Index Terms: Slow waves, finite difference, polynomial fitting, dysrhythmia, multi-electrode
I. Introduction
A rhythmic electrical activity known as slow waves coordinate the motility of the stomach. Slow waves are initiated and propagated by a specialized network of cells termed the ‘interstitial cells of Cajal’ (ICC), which are located in and between the muscular layers of the stomach wall [1]. In the normal human stomach, slow waves propagate from a pacemaker region near the greater curvature of the upper body (corpus) toward the pylorus at a frequency of around three cycles per minute [2]. Dysrhythmic slow wave activity has been associated with several significant motility disorders, including gastroparesis and functional dyspepsia, but abnormal propagation patterns and signal characteristics in humans remain poorly understood [3], [4], [5].
Traditionally sparse serosal electrical mapping or cutaneous electrogastrogram (EGG) have been performed to record and analyze gastric slow wave activity.

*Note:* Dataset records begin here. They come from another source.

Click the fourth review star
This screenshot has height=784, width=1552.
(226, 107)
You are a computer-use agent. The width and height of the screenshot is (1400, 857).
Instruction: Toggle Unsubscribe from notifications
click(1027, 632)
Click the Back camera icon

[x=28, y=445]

Due to the sparseness of the electrode configurations or far-field recordings in EGG, propagation patterns and velocities could not be determined accurately [6], [3]. In HR mapping dense arrays of many electrodes are used to track slow wave propagation sequences in spatiotemporal detail [7]. It has recently been shown that gastric serosal HR mapping is a vital technique for evaluating slow wave activity in rhythmic and dysrhythmic states [2], [8], [9]. A major advantage of HR mapping over alternative techniques is the ability to accurately quantify spatial slow wave propagation patterns, providing detailed insights into the initiation, movement and interaction of normal and abnormal wavefronts [8], [9].

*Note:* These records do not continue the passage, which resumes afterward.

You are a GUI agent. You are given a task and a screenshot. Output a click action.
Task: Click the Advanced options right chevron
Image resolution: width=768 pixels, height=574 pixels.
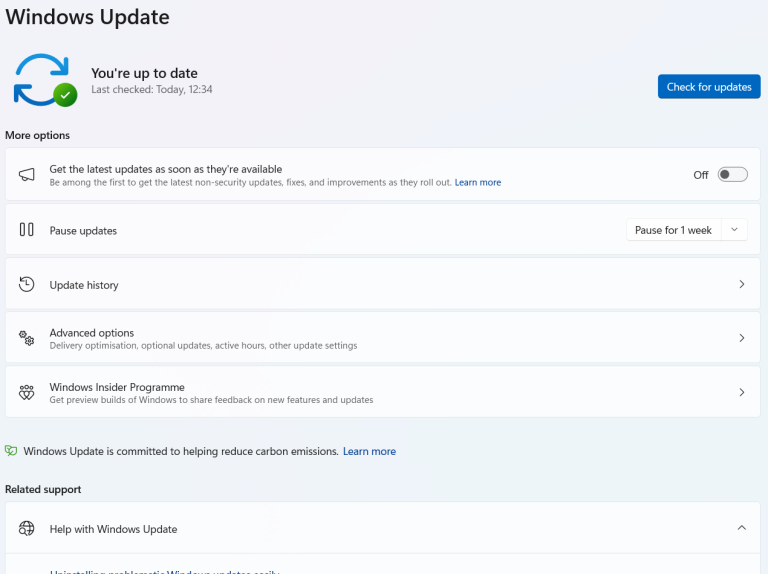741,339
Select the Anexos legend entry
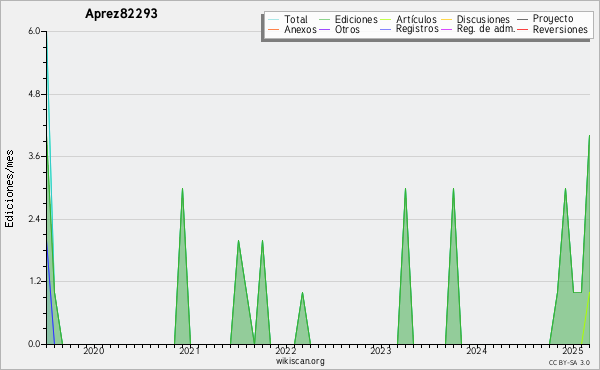Screen dimensions: 600x370 tap(292, 29)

Accurate determination of slow wave propagation velocities has become a central focus of gastric HR mapping analysis because substantial changes in velocity have been associated with gastric dysrhythmias indicating abnormal circumferentially propagating wavefronts [10]. Identifying velocity features may therefore allow a better understanding of dysrhythmic slow wave propagation and contribute to an improved foundation for clinically diagnosing gastric dysrhythmias using HR mapping. A reliable and accurate velocity estimation method is therefore required.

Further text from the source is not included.